For this particular stretch, The Baja Highway explains that to our left and inland, the highway runs along a mesa of Cretaceous marine rocks--rocks that formed when dinosaurs roamed beaches not unlike these. To our right stands a fluctuating bank of sand dunes. Piercing the dunes and a coastal bluff, a wide wash runs from the highway to the Pacific. We follow the dirt track that meanders with it.

This is Bahía El Consuelo, Consolation Bay, and we take great solace in finding such a perfect campsite so late in the day. A conglomerate of rock forms a terrace along the beach, and it's here that we make our camp and spend what remains of the day wandering along the deserted beach and rolling down the steep dune faces.

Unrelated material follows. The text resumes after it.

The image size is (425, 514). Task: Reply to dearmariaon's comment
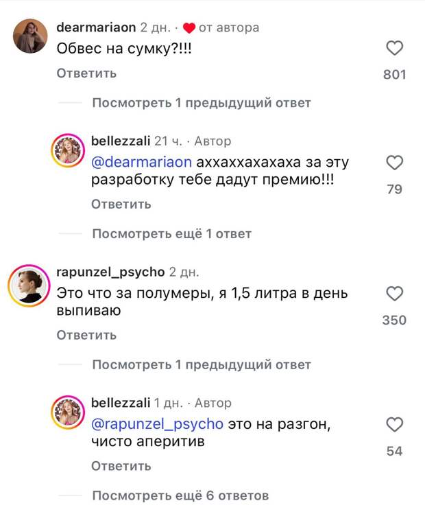pos(86,73)
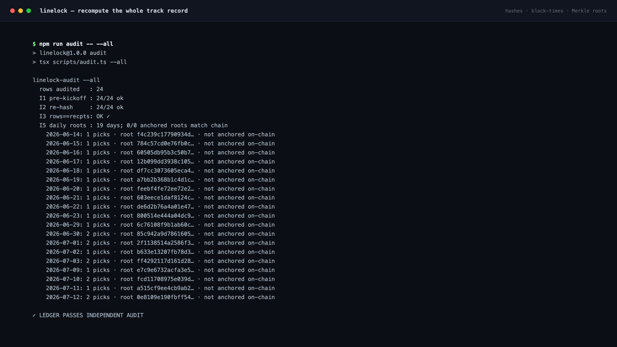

At the end of a point jutting out into the Pacific, the conglomerate terrace has been eroded away to create a stony archway and a shallow cave. From here I watch a patrol of pelicans skim the ocean surface while waves crash against the rocks. The sun has dipped beneath the horizon, leaving behind a pink glow joined by a crescent moon. In this moment lives the spirit of Baja, and I'll gladly brave more semi-trucks and narrow roads for more evenings like this.

Mapage

The topographical ITM Travel Map, which covers all of Baja, and the 1:250,000 topographical maps for Baja, are available at Tucson Map & Flag.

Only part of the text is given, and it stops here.